# [DATA TO PROCESS]
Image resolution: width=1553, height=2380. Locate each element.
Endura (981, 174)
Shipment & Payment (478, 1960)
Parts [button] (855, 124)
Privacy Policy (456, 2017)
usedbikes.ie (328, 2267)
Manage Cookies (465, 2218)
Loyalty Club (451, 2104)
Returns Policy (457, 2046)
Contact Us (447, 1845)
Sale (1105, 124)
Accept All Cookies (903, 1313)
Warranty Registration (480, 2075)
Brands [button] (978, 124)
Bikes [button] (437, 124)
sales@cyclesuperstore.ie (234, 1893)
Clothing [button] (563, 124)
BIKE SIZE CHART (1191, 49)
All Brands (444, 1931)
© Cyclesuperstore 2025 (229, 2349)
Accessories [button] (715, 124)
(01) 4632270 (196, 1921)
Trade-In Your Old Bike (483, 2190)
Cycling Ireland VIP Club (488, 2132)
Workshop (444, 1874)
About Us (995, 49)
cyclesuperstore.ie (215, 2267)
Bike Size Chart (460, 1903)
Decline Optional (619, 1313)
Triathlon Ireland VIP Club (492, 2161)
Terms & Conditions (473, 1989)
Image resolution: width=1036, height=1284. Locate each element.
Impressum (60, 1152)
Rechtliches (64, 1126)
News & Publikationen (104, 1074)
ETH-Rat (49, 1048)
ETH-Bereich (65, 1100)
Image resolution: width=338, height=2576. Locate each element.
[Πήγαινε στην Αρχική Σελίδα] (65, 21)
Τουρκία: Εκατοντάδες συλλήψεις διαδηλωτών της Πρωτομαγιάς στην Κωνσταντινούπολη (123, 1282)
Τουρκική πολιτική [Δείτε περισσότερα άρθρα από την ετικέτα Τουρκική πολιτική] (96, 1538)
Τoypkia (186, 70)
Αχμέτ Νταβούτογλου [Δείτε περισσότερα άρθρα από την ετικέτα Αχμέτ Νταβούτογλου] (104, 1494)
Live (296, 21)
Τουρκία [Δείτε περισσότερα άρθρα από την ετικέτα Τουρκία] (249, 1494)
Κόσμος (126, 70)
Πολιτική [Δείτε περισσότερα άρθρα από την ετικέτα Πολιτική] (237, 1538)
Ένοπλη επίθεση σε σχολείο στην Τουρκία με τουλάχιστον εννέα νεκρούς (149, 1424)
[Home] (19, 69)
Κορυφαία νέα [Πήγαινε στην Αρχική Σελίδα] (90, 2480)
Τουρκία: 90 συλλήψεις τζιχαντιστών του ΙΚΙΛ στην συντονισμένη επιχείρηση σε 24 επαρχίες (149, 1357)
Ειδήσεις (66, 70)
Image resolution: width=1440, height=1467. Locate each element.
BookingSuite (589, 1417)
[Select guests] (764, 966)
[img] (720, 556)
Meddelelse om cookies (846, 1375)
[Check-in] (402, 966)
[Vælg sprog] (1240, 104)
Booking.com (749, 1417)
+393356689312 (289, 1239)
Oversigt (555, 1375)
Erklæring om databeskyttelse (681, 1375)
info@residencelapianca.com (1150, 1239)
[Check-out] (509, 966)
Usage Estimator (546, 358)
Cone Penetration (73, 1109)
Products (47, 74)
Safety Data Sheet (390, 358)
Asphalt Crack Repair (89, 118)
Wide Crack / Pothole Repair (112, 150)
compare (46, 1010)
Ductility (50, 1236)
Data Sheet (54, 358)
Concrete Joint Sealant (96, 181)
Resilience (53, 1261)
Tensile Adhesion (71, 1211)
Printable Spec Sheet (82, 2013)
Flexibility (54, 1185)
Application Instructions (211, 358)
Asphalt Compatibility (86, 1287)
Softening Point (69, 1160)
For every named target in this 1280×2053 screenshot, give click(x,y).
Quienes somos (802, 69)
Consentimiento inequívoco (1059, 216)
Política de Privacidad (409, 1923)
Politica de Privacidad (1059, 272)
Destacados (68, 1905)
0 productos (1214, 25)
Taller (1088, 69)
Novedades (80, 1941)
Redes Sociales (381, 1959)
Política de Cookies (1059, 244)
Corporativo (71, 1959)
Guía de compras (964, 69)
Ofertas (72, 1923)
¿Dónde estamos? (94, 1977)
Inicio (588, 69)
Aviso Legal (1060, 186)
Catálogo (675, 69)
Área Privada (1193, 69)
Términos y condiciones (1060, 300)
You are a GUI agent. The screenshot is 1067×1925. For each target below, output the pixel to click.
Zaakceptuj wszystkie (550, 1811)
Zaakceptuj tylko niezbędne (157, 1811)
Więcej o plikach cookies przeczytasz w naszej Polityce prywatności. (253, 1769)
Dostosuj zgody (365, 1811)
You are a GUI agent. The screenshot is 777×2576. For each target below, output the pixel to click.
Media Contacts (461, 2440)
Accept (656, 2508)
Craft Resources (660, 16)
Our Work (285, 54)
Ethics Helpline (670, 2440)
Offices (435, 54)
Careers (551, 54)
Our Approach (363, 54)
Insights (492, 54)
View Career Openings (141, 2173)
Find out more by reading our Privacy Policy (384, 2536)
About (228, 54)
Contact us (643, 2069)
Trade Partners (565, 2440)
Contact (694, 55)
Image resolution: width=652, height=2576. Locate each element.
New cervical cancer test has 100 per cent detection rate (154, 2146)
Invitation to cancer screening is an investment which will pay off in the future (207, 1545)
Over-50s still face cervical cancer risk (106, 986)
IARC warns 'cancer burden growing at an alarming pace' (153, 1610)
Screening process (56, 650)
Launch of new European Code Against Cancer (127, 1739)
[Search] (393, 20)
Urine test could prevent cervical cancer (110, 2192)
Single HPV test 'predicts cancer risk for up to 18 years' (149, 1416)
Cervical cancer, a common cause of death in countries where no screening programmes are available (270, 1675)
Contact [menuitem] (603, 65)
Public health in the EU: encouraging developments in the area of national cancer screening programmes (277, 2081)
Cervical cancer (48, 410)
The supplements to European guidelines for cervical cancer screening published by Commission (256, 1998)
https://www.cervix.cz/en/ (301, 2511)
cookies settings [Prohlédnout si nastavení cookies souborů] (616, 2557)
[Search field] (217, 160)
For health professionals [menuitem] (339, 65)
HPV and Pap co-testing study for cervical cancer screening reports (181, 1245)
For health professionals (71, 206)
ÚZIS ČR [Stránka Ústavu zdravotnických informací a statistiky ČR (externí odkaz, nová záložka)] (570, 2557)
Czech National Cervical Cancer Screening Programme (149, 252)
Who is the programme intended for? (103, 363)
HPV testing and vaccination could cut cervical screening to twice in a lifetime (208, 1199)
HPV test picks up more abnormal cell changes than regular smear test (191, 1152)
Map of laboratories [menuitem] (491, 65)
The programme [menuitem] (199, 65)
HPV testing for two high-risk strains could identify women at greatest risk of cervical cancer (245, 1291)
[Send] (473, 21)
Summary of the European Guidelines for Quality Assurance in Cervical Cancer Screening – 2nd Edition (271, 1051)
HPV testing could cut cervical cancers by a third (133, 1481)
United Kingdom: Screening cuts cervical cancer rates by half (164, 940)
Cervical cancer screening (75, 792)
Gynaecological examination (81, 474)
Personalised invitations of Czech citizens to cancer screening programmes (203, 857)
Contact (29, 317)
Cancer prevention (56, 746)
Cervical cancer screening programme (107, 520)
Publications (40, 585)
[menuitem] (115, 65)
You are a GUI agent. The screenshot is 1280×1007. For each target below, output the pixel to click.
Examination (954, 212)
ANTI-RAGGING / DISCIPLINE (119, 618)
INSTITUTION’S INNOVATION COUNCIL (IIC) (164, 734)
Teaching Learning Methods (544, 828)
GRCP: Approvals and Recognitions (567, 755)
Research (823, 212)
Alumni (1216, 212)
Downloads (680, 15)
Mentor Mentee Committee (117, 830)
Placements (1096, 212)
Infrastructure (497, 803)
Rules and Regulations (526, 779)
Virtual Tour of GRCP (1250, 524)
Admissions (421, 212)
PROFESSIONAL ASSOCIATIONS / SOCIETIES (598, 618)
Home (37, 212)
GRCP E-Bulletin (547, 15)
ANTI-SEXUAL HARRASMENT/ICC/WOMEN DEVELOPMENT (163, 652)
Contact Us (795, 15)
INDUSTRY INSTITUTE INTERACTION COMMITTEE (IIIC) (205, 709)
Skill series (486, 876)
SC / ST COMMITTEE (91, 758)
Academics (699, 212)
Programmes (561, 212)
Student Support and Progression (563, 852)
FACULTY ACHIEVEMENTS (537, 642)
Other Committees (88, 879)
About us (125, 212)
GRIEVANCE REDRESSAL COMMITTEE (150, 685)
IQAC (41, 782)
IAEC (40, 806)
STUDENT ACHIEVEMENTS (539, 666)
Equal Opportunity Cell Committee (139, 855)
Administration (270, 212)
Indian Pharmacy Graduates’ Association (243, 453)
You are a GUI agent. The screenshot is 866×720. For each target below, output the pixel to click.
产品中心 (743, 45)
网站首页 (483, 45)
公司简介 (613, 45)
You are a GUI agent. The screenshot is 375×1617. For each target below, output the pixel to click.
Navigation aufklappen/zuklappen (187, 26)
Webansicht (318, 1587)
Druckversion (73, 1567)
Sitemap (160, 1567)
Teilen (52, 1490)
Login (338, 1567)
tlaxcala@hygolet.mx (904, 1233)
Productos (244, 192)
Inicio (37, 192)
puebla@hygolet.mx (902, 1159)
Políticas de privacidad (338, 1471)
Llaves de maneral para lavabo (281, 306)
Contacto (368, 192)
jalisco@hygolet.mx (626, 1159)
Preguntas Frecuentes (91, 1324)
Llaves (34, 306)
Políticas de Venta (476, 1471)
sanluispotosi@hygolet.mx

# [WHAT TO WORK ON]
Update the material from the line containing "Careers (551, 54)" through the line containing "The programme [menuitem] (199, 65)" by replacing "Trade Partners" with "Business Partners" and leaving everything else unchanged. Return only those lines.

# [ANSWER TO THE EXERCISE]
Careers (551, 54)
Our Approach (363, 54)
Insights (492, 54)
View Career Openings (141, 2173)
Find out more by reading our Privacy Policy (384, 2536)
About (228, 54)
Contact us (643, 2069)
Business Partners (565, 2440)
Contact (694, 55)
Image resolution: width=652, height=2576. Locate each element.
New cervical cancer test has 100 per cent detection rate (154, 2146)
Invitation to cancer screening is an investment which will pay off in the future (207, 1545)
Over-50s still face cervical cancer risk (106, 986)
IARC warns 'cancer burden growing at an alarming pace' (153, 1610)
Screening process (56, 650)
Launch of new European Code Against Cancer (127, 1739)
[Search] (393, 20)
Urine test could prevent cervical cancer (110, 2192)
Single HPV test 'predicts cancer risk for up to 18 years' (149, 1416)
Cervical cancer, a common cause of death in countries where no screening programmes are available (270, 1675)
Contact [menuitem] (603, 65)
Public health in the EU: encouraging developments in the area of national cancer screening programmes (277, 2081)
Cervical cancer (48, 410)
The supplements to European guidelines for cervical cancer screening published by Commission (256, 1998)
https://www.cervix.cz/en/ (301, 2511)
cookies settings [Prohlédnout si nastavení cookies souborů] (616, 2557)
[Search field] (217, 160)
For health professionals [menuitem] (339, 65)
HPV and Pap co-testing study for cervical cancer screening reports (181, 1245)
For health professionals (71, 206)
ÚZIS ČR [Stránka Ústavu zdravotnických informací a statistiky ČR (externí odkaz, nová záložka)] (570, 2557)
Czech National Cervical Cancer Screening Programme (149, 252)
Who is the programme intended for? (103, 363)
HPV testing and vaccination could cut cervical screening to twice in a lifetime (208, 1199)
HPV test picks up more abnormal cell changes than regular smear test (191, 1152)
Map of laboratories [menuitem] (491, 65)
The programme [menuitem] (199, 65)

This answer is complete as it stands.